### Input data
%%

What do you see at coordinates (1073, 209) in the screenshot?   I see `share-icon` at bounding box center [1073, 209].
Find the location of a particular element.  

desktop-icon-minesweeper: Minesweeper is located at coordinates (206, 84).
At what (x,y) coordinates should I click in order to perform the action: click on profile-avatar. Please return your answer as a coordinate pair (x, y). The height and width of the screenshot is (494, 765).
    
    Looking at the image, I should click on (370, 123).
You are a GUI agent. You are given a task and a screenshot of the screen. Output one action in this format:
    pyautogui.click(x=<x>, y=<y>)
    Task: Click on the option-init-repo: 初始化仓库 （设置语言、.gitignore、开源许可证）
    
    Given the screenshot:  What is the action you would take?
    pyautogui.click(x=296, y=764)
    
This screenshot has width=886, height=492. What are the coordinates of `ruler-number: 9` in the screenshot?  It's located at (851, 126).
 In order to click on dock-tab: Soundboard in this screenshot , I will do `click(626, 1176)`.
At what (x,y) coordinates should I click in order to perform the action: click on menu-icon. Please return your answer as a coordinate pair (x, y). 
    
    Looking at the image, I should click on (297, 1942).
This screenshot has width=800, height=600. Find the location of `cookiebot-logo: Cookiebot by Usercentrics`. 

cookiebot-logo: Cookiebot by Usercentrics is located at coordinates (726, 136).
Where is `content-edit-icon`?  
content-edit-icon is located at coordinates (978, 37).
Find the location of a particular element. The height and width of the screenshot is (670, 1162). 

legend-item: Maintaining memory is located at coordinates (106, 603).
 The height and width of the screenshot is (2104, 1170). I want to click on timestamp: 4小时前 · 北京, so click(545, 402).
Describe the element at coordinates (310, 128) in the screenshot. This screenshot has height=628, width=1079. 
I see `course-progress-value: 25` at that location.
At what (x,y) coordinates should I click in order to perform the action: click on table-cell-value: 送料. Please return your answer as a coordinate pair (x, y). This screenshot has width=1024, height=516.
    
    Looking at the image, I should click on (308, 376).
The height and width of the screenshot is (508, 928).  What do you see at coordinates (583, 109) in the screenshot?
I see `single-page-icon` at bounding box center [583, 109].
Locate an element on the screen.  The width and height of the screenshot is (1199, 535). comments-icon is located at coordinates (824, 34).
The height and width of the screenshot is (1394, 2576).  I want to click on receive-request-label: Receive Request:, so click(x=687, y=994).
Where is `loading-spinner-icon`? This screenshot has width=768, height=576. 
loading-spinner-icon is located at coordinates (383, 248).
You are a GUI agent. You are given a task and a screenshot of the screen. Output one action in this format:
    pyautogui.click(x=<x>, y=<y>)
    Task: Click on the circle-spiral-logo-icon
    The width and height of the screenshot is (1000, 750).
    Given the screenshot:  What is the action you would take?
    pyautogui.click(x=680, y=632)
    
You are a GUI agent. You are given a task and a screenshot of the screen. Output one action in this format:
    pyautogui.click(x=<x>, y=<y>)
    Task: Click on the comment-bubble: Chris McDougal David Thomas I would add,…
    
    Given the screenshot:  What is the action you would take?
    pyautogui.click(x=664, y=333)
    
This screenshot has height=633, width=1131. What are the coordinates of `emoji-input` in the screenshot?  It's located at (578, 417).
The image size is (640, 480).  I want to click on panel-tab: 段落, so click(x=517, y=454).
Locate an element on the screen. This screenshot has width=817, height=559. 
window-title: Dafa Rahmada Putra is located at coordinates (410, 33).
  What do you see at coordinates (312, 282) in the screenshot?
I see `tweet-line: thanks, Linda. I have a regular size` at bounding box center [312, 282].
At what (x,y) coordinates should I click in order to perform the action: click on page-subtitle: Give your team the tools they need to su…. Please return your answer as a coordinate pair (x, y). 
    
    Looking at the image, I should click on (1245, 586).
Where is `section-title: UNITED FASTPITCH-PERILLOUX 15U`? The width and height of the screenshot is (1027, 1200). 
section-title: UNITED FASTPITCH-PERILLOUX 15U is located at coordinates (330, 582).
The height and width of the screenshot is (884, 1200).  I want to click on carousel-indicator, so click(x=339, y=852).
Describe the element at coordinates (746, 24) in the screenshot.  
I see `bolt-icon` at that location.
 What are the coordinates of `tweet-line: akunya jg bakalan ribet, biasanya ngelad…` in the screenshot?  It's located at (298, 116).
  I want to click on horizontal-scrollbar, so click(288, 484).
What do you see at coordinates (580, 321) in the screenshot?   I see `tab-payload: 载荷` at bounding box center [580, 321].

%%

### Work to complete
Write out all of the lines above verbatim, with no changes.

### Task solution
What do you see at coordinates (1073, 209) in the screenshot?   I see `share-icon` at bounding box center [1073, 209].
Find the location of a particular element.  

desktop-icon-minesweeper: Minesweeper is located at coordinates (206, 84).
At what (x,y) coordinates should I click in order to perform the action: click on profile-avatar. Please return your answer as a coordinate pair (x, y). The height and width of the screenshot is (494, 765).
    
    Looking at the image, I should click on (370, 123).
You are a GUI agent. You are given a task and a screenshot of the screen. Output one action in this format:
    pyautogui.click(x=<x>, y=<y>)
    Task: Click on the option-init-repo: 初始化仓库 （设置语言、.gitignore、开源许可证）
    
    Given the screenshot:  What is the action you would take?
    pyautogui.click(x=296, y=764)
    
This screenshot has width=886, height=492. What are the coordinates of `ruler-number: 9` in the screenshot?  It's located at (851, 126).
 In order to click on dock-tab: Soundboard in this screenshot , I will do `click(626, 1176)`.
At what (x,y) coordinates should I click in order to perform the action: click on menu-icon. Please return your answer as a coordinate pair (x, y). 
    
    Looking at the image, I should click on (297, 1942).
This screenshot has width=800, height=600. Find the location of `cookiebot-logo: Cookiebot by Usercentrics`. 

cookiebot-logo: Cookiebot by Usercentrics is located at coordinates (726, 136).
Where is `content-edit-icon`?  
content-edit-icon is located at coordinates (978, 37).
Find the location of a particular element. The height and width of the screenshot is (670, 1162). 

legend-item: Maintaining memory is located at coordinates (106, 603).
 The height and width of the screenshot is (2104, 1170). I want to click on timestamp: 4小时前 · 北京, so click(545, 402).
Describe the element at coordinates (310, 128) in the screenshot. This screenshot has height=628, width=1079. 
I see `course-progress-value: 25` at that location.
At what (x,y) coordinates should I click in order to perform the action: click on table-cell-value: 送料. Please return your answer as a coordinate pair (x, y). This screenshot has width=1024, height=516.
    
    Looking at the image, I should click on (308, 376).
The height and width of the screenshot is (508, 928).  What do you see at coordinates (583, 109) in the screenshot?
I see `single-page-icon` at bounding box center [583, 109].
Locate an element on the screen.  The width and height of the screenshot is (1199, 535). comments-icon is located at coordinates (824, 34).
The height and width of the screenshot is (1394, 2576).  I want to click on receive-request-label: Receive Request:, so click(x=687, y=994).
Where is `loading-spinner-icon`? This screenshot has width=768, height=576. 
loading-spinner-icon is located at coordinates (383, 248).
You are a GUI agent. You are given a task and a screenshot of the screen. Output one action in this format:
    pyautogui.click(x=<x>, y=<y>)
    Task: Click on the circle-spiral-logo-icon
    The width and height of the screenshot is (1000, 750).
    Given the screenshot:  What is the action you would take?
    pyautogui.click(x=680, y=632)
    
You are a GUI agent. You are given a task and a screenshot of the screen. Output one action in this format:
    pyautogui.click(x=<x>, y=<y>)
    Task: Click on the comment-bubble: Chris McDougal David Thomas I would add,…
    
    Given the screenshot:  What is the action you would take?
    pyautogui.click(x=664, y=333)
    
This screenshot has height=633, width=1131. What are the coordinates of `emoji-input` in the screenshot?  It's located at (578, 417).
The image size is (640, 480).  I want to click on panel-tab: 段落, so click(x=517, y=454).
Locate an element on the screen. This screenshot has width=817, height=559. 
window-title: Dafa Rahmada Putra is located at coordinates (410, 33).
  What do you see at coordinates (312, 282) in the screenshot?
I see `tweet-line: thanks, Linda. I have a regular size` at bounding box center [312, 282].
At what (x,y) coordinates should I click in order to perform the action: click on page-subtitle: Give your team the tools they need to su…. Please return your answer as a coordinate pair (x, y). 
    
    Looking at the image, I should click on (1245, 586).
Where is `section-title: UNITED FASTPITCH-PERILLOUX 15U`? The width and height of the screenshot is (1027, 1200). 
section-title: UNITED FASTPITCH-PERILLOUX 15U is located at coordinates (330, 582).
The height and width of the screenshot is (884, 1200).  I want to click on carousel-indicator, so click(x=339, y=852).
Describe the element at coordinates (746, 24) in the screenshot.  
I see `bolt-icon` at that location.
 What are the coordinates of `tweet-line: akunya jg bakalan ribet, biasanya ngelad…` in the screenshot?  It's located at (298, 116).
  I want to click on horizontal-scrollbar, so click(288, 484).
What do you see at coordinates (580, 321) in the screenshot?   I see `tab-payload: 载荷` at bounding box center [580, 321].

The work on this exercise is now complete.